Given problem A:
In the listing, set down everything from the line containing "Viewport: 880px width, 616px" down to the line containing "Looking at the screenshot, I should 763,125.", both lines included, word for word.

Text shown:

It was truly Citizens who shot this thing down, the JP groups, Chris Dempsey and his associates, Shirley Kressel and I. All of us sharing notes and trying to garner support against "The Establishment'. There was not a single elected official that I recall taking a stand against this, certainly not leading the way.

Quienes son los Payasos?

Here was the op-ed I wrote about Fish:

Who is John Fish?

The rhetorical opening line “Who is John Galt” to Ayn Rand’s novel “Atlas Shrugged” which provides the basis for much right wing dogma today is appropriate for examining the Boston2024 movement to bring the Olympics to Boston (or more generally any city in America or the Western world). In the story, America is in decline, the people are unappreciative ‘looters’, the bureaucrats and politicians are completely corrupt, and the institutions of the country are inept. Rand suggests that the only people that can save the world is a tiny group of individualist industrialists who decide to leave society behind and start a utopian commune led by John Galt in the mountains. This fictional book has been cited by none other than social budget cutting congressman and Mitt Romney's Vice Presidential candidate Paul Ryan as inspiration.

Input rows:
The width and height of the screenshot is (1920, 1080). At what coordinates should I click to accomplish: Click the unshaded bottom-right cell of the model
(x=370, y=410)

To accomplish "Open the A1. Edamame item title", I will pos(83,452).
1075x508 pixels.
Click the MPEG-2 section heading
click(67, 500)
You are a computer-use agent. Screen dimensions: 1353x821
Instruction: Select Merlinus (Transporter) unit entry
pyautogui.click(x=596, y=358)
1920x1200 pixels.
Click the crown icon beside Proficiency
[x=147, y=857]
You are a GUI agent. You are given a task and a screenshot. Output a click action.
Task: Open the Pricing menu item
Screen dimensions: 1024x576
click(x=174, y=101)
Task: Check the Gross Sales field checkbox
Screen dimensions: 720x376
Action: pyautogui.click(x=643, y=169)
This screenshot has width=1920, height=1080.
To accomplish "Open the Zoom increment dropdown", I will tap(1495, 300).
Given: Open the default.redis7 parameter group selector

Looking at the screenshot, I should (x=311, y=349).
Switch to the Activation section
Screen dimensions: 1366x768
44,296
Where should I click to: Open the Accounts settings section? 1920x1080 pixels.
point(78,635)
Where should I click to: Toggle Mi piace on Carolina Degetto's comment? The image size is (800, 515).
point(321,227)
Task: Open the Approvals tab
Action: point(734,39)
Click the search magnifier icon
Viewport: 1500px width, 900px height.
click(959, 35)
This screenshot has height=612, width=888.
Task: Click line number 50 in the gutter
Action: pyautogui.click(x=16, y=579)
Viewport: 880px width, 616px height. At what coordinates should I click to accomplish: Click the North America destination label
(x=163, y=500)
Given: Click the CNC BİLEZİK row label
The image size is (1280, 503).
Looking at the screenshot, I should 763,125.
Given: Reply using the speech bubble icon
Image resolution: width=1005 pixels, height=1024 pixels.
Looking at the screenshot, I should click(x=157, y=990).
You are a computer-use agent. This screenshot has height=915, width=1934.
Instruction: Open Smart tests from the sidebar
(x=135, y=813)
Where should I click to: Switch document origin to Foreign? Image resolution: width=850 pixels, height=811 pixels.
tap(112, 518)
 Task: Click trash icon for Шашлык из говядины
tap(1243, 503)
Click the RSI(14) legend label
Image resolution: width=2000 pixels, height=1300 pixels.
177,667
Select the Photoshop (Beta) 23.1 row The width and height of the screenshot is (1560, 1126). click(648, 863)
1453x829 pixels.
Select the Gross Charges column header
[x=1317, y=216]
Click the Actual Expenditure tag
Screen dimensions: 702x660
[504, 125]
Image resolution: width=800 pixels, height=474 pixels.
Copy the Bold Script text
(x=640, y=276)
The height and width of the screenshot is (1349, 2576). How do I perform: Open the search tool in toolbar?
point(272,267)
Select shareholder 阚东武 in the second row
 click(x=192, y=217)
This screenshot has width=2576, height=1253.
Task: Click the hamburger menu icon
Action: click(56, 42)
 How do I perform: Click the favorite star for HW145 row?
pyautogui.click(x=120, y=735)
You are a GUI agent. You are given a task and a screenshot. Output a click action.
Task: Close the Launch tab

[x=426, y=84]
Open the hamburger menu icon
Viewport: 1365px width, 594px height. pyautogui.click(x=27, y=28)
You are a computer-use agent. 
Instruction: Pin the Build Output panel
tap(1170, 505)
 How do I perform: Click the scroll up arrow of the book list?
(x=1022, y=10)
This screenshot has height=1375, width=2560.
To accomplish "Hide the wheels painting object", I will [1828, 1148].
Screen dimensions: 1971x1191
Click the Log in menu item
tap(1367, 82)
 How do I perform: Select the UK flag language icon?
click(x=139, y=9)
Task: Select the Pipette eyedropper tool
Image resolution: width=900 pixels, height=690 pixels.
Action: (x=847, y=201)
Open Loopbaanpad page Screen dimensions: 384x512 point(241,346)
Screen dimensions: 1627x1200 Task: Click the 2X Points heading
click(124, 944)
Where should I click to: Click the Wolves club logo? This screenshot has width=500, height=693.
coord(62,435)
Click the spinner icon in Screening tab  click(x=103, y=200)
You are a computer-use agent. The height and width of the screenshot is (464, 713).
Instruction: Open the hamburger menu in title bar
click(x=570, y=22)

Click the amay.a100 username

Given problem B:
From the text on the Boston2024 Olympics bid, extract everything from "It was truly" down to "is John Fish?", unchanged.

Expected output A:
Viewport: 880px width, 616px height. At what coordinates should I click to accomplish: Click the North America destination label
(x=163, y=500)
Given: Click the CNC BİLEZİK row label
The image size is (1280, 503).
Looking at the screenshot, I should 763,125.

Expected output B:
It was truly Citizens who shot this thing down, the JP groups, Chris Dempsey and his associates, Shirley Kressel and I. All of us sharing notes and trying to garner support against "The Establishment'. There was not a single elected official that I recall taking a stand against this, certainly not leading the way.

Quienes son los Payasos?

Here was the op-ed I wrote about Fish:

Who is John Fish?